### Work item
Find the line below that contains "[Carro] (110, 19)". Transcribe it and every line after it exactly, adding nothing.

### Provided records
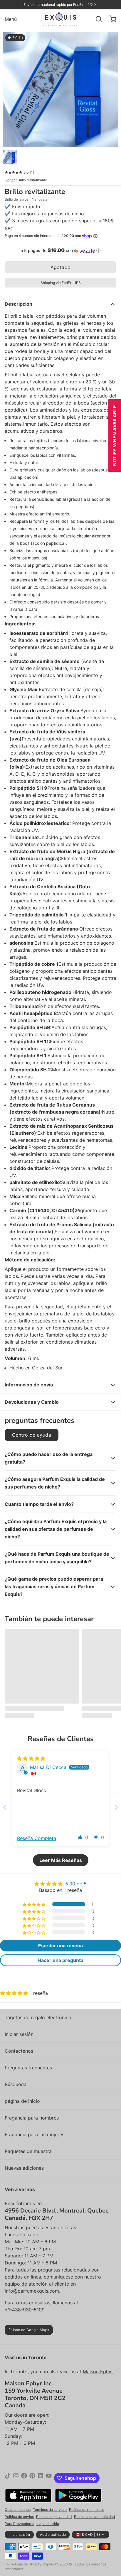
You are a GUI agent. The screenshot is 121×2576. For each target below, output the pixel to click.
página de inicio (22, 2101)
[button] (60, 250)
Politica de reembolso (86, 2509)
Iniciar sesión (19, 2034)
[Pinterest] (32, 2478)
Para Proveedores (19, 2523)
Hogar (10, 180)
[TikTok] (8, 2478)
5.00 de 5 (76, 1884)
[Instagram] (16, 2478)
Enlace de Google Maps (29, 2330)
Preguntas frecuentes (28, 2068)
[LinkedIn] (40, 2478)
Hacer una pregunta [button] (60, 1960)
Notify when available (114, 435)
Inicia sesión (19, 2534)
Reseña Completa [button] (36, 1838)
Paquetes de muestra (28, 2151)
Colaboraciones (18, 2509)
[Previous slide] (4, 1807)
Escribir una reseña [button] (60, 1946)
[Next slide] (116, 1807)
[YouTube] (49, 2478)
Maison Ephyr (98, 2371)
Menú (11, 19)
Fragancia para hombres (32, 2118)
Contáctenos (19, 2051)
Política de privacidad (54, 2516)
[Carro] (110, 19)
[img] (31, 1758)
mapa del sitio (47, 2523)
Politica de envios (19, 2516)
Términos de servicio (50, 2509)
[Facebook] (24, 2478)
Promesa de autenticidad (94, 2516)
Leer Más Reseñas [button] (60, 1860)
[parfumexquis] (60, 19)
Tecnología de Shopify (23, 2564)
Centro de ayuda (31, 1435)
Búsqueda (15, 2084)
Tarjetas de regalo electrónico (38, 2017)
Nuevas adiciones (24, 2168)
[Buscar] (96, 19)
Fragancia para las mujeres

### Result for this exercise
[Carro] (110, 19)
[img] (31, 1758)
mapa del sitio (47, 2523)
Politica de envios (19, 2516)
Términos de servicio (50, 2509)
[Facebook] (24, 2478)
Promesa de autenticidad (94, 2516)
Leer Más Reseñas [button] (60, 1860)
[parfumexquis] (60, 19)
Tecnología de Shopify (23, 2564)
Centro de ayuda (31, 1435)
Búsqueda (15, 2084)
Tarjetas de regalo electrónico (38, 2017)
Nuevas adiciones (24, 2168)
[Buscar] (96, 19)
Fragancia para las mujeres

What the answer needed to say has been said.